Not sure why this doesn't work.

Max · May 10, 2020, 11:31pm

In the recipe, the outcome is affected by the first step. The issue is that, when making predictions, we can't assume that there is an outcome results that is available (a prediction of the outcome shouldn't require the observed outcome).

When predict tries to apply the recipe to the new data, the outcome (Gender captured by all_nominal()) isn't there.

The solution is to use the skip option.
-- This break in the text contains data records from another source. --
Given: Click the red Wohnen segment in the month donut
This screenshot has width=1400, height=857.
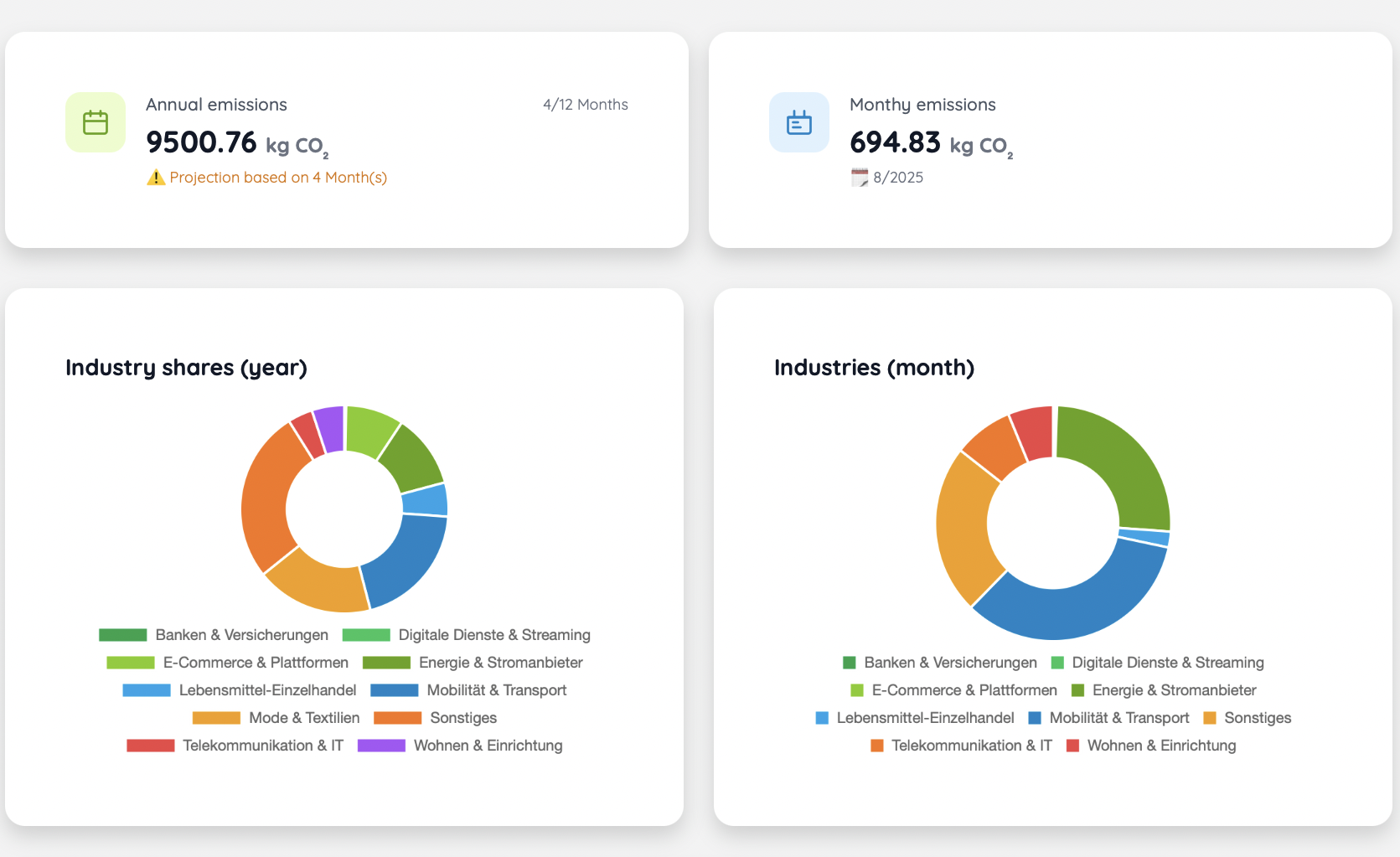Looking at the screenshot, I should point(1034,431).
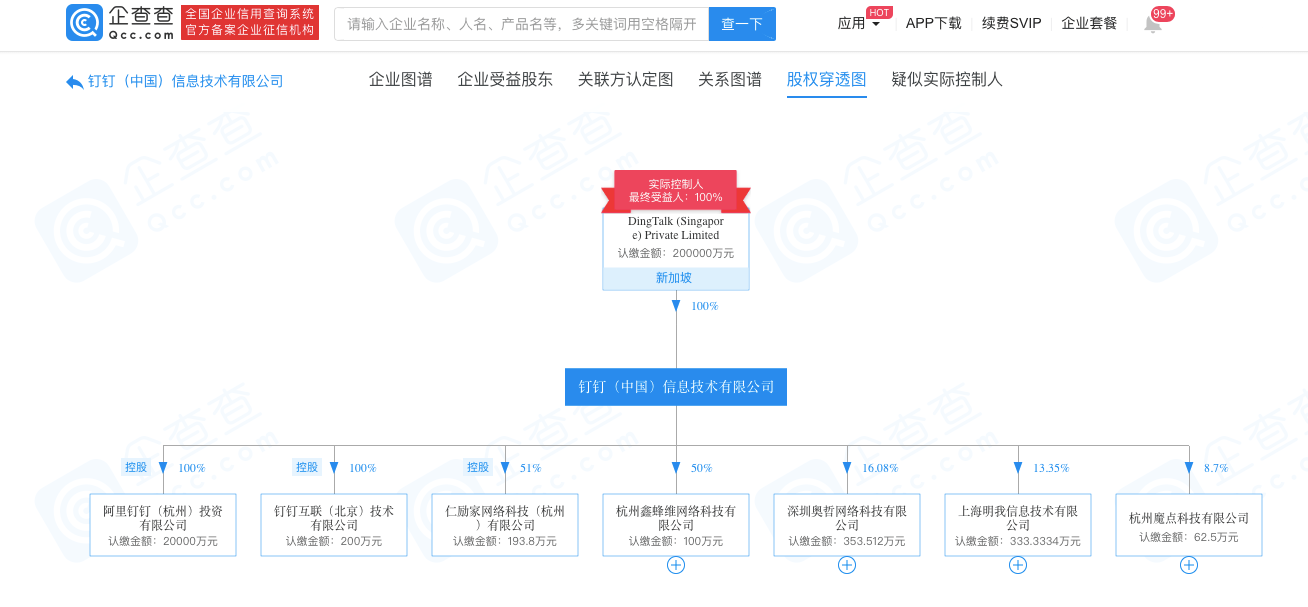1308x607 pixels.
Task: Open the 应用 dropdown menu
Action: [858, 24]
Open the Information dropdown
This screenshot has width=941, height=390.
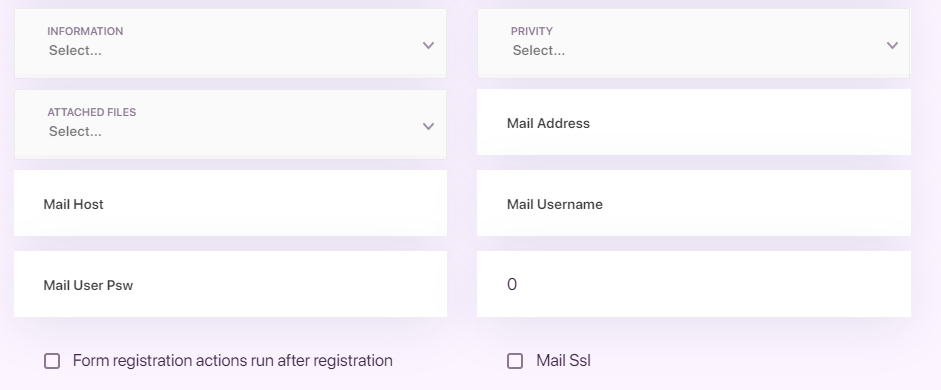click(230, 43)
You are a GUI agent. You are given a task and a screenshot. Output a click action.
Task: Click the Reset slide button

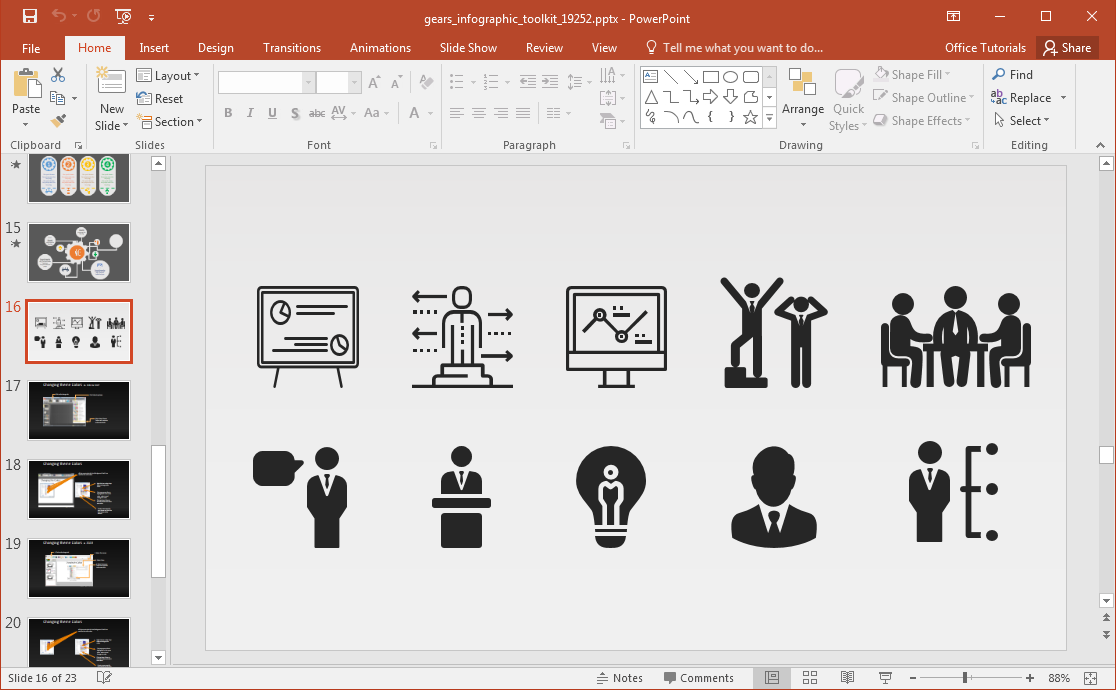pos(160,99)
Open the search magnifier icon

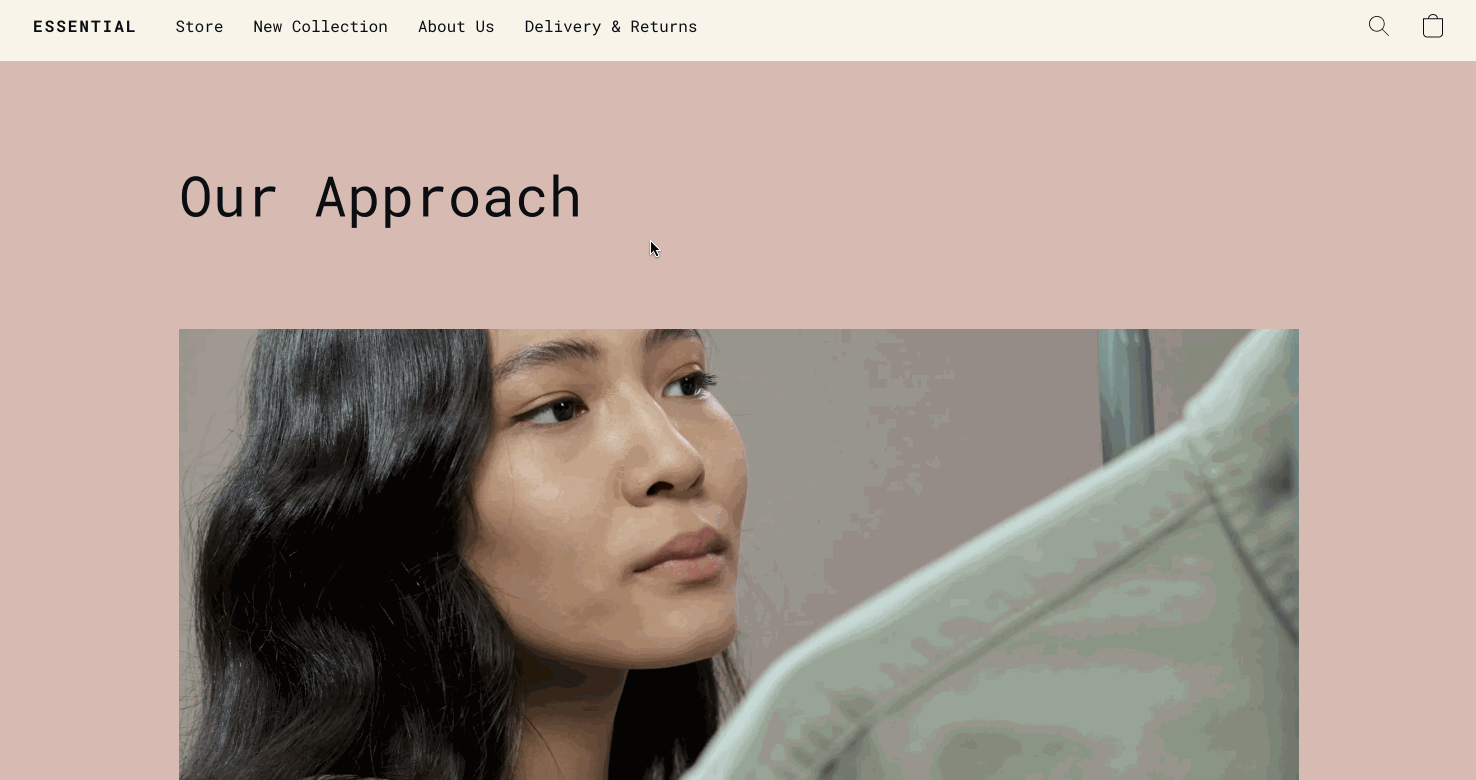point(1379,26)
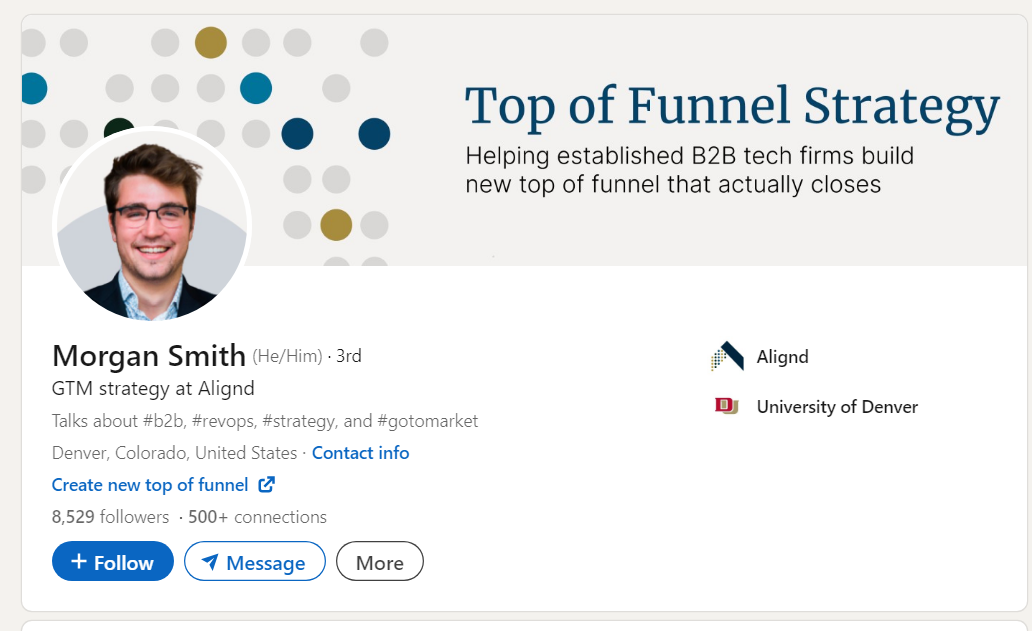
Task: Click Morgan Smith's circular profile photo
Action: [150, 225]
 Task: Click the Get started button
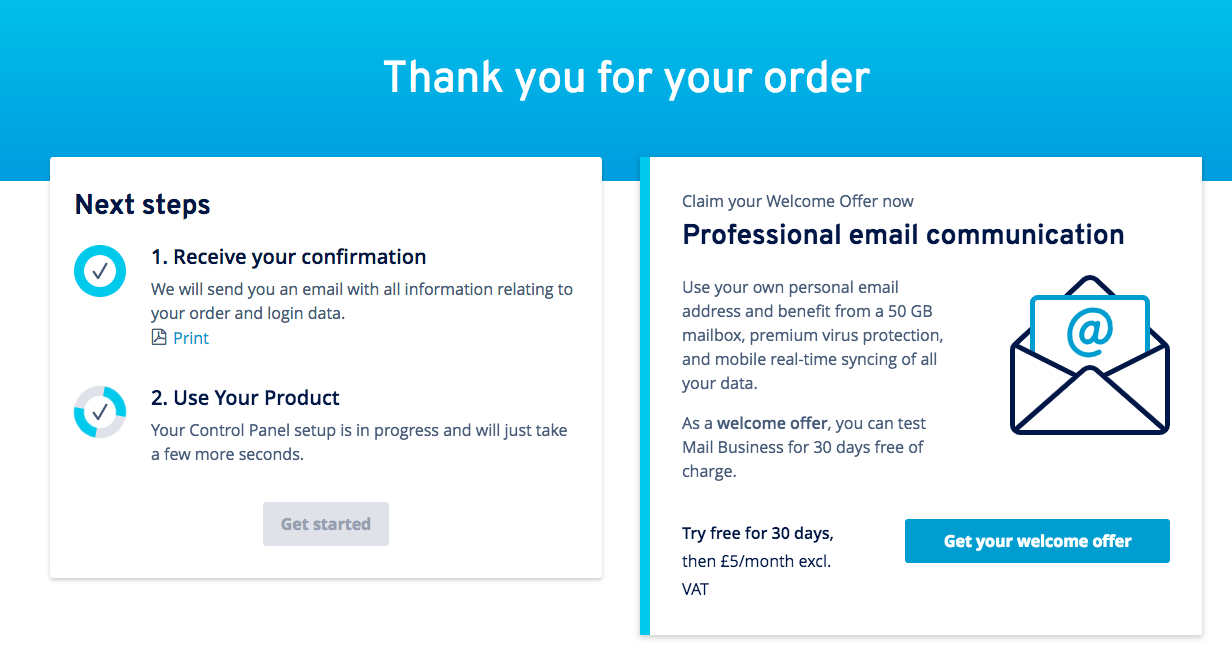(x=326, y=524)
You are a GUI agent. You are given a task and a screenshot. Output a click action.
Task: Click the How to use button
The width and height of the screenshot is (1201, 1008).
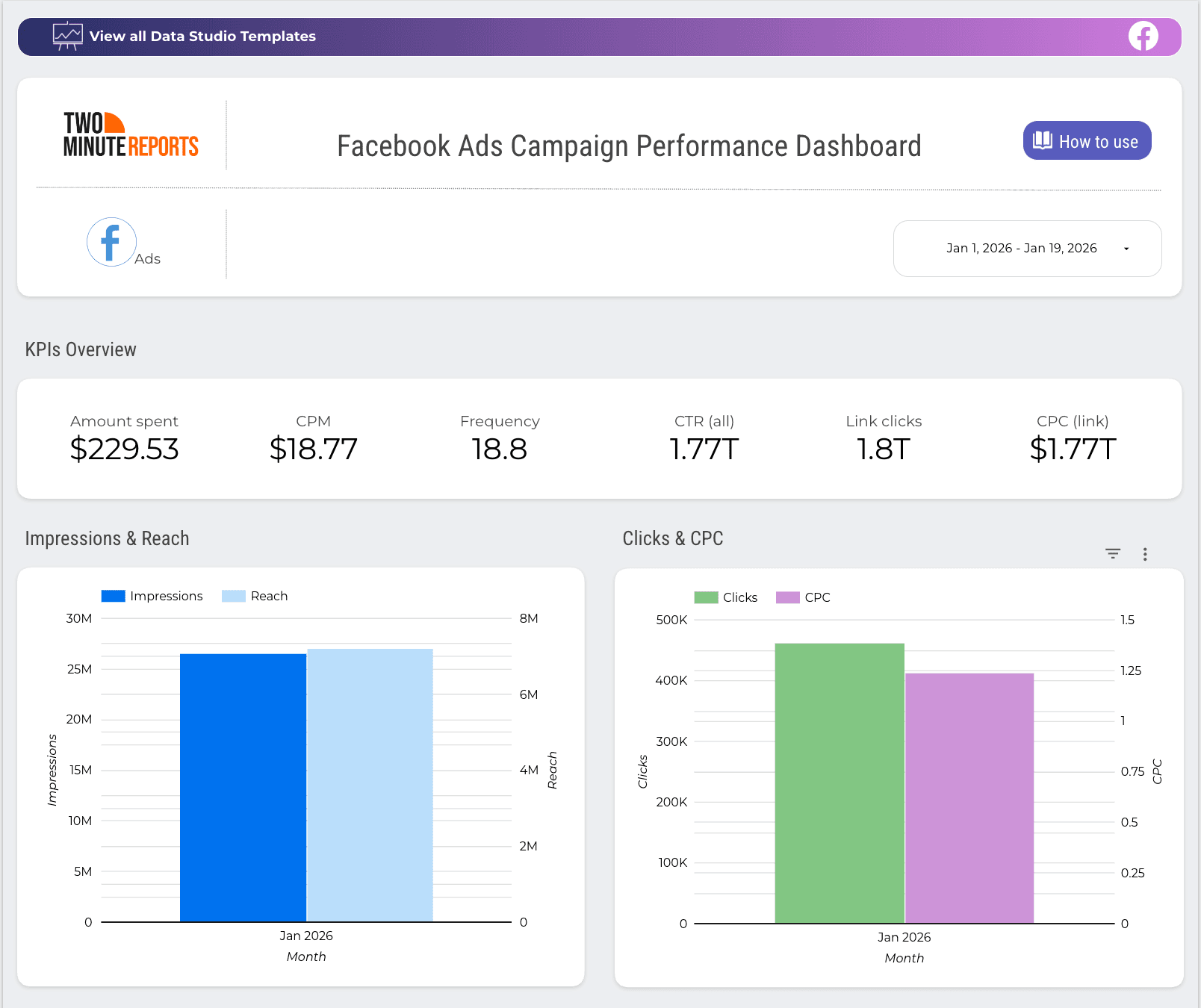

This means that the step is applied when making the training set but is skipped when data are being predicted:

> #Build a recipe
> dflog_rec <- recipe(Gender ~ ., data = dflog_train) %>% 
+   step_string2factor(all_nominal(), skip = TRUE)
> 
> #Build a workflow
> dflog_workflow <- workflow() %>% 
+   add_model(dflog_mod) %>% 
+   add_recipe(dflog_rec)
> 
> #Fit
> dflog_fit <- dflog_workflow %>% 
+   fit(data = dflog_train)
> 
> dflog_fit %>% pull_workflow_fit() %>% tidy()
# A tibble: 3 x 5
  term        estimate std.error statistic p.value
  <chr>          <dbl>     <dbl>     <dbl>   <dbl>
1 (Intercept)  -10.8     17.1       -0.634  0.526 
2 Height        -0.183    0.344     -0.534  0.593 
3 Weight         0.140    0.0572     2.45   0.0143
> 
> #Predict on test data
> predict(dflog_fit, dflog_test)
# A tibble: 12 x 1
   .pred_class
   <fct>      
 1 Female     
 2 Male       
 3 Female     
 4 Female     
 5 Male       
 6 Female     
 7 Female     
 8 Male       
 9 Male       
10 Male       
11 Female     
12 Female

dhirajkhanna · May 11, 2020, 1:55am

@Max thank you for the explanation, clear now. And thank you for the great job you are doing on parsnip and tidymodels!

system · May 18, 2020, 1:55am

This topic was automatically closed 7 days after the last reply. New replies are no longer allowed.